2026年08月07日

(参考)アークライト社ホームページ
今日カードゲームは娯楽の枠を超え、教育・福祉・企業におけるチームビルディングなど、幅広い分野で活用されています。この度、学生が注目している社会課題に対して、それを解決しうるゲーム企画を提案する機会をいただきました。
講義当日は、アークライトの創業社長であり現顧問の福本皇祐様にお越しいただき、各チームへ直接フィードバックをいただきました。また講義後は全提案を持ち帰り、これまで多くのボードゲームを創出してきた同社の知見とビジネス視点を踏まえて、実践的かつ丁寧な評価コメントを追加でいただきました。
各チームの発表内容は以下の通りです。
チーム1:『20分ミステリー』
若年層を中心にフェイクを見破る力や対話力を強化するため、約20分で1ゲームが完結するミステリーゲームを提案しました。
近年流行している『マーダーミステリー』の課題である「1ゲームあたりの時間が長いこと」、「一度犯人を知ってしまうと二度目以降は遊びにくいこと」を克服するため、ストーリー要素を減らす代わりに『人狼』の要素を加えるなど、独自の工夫が評価されました。

チーム2:『ジガ(自我)マニア』
日本人は自我を出すことが苦手と言われることがあります。
実際に遭遇したら少し気まずいシチュエーション(お題)に対して、手持ちのカードを駆使して、空気を過度に乱すことなく自我(意見)を主張するゲームを提案しました。
自我という着眼点のユニークネスと、手持ちのカード次第ではやや奇抜なアイデアが求められるゲーム性の高さが評価されました。

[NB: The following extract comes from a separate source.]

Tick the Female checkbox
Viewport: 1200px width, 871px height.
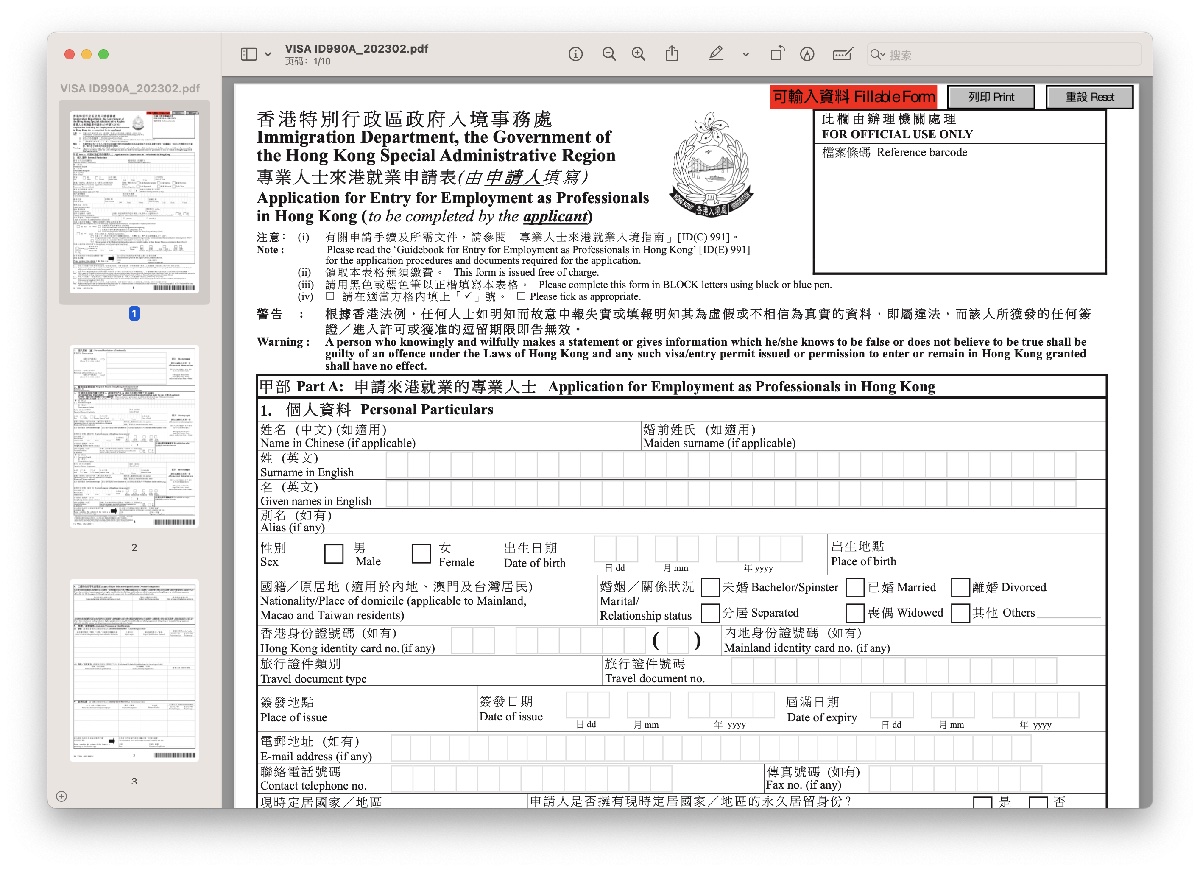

チーム3:『相互理解の促進-①地域創生ゲーム、②プロ野球カルターズ-』
学校や会社では、関わる人や会話の内容が固定化しやすい課題があります。
より多様な価値観に触れる機会を創出すべく、2つのゲームを提案しました。

1つ目は、地域の魅力と課題について、学びながら理解を深める『地域創生ゲーム』です。
「お題」を解決できたら、「各都道府県の特徴」を踏まえたら、「解決カードを有効活用」できたら...と段階的に点数がつくため、プレイヤ同士の対話が促進される点が評価されました。
2つ目は、熱狂的なファンが多いことで知られるプロ野球の球団や選手について、その打撃指標から選手を当てるゲームを提案しました。
選手カードにはエピソードや豆知識も記載され、世代を超えて盛り上がる仕掛けが高く評価されました。
チーム4:『テガカリ』
多くのボードゲームは視覚に頼るところ、視覚障害のある方も均しく楽しめるよう、触覚と言語を手がかりに「お題」のクリアを目指す、協力型ゲームを提案しました。
プレイヤは各々に配布された袋の中から「お題」にあう形・穴の数・触覚の駒を選びます。途中でプレイヤ同士が駒を交換するなど、ゲーム運びが単調にならない工夫が評価されました。


チーム5:『オーダー(ベストな料理提案)』
コミュニケーション不足の解消や、会話の文脈を読み解く力を培う目的で、「人物カード」に書かれた条件を満たす「食事カード」を出すゲームを提案しました。
食事は世界共通のテーマであり、「中華編」「アメリカ編」など、今後グローバルな展開も期待できる点が評価されました。


有志:『都道府県かるた』
昨年度の講座受講生である経営学部4年生の川村華音さんが、本課題に関心を持ち有志として参加しました(本講座は意欲溢れる有志の参加を歓迎しています)。 これまで川村さんは地方活性化に資する学内外のプロジェクトを企画・推進した実績があり、楽しみながら地方の理解が深まるカードゲームを提案しました。
お手製カードを持参し、他受講生とともにゲームを実践するプレゼンテーション力の高さと行動力が評価されました。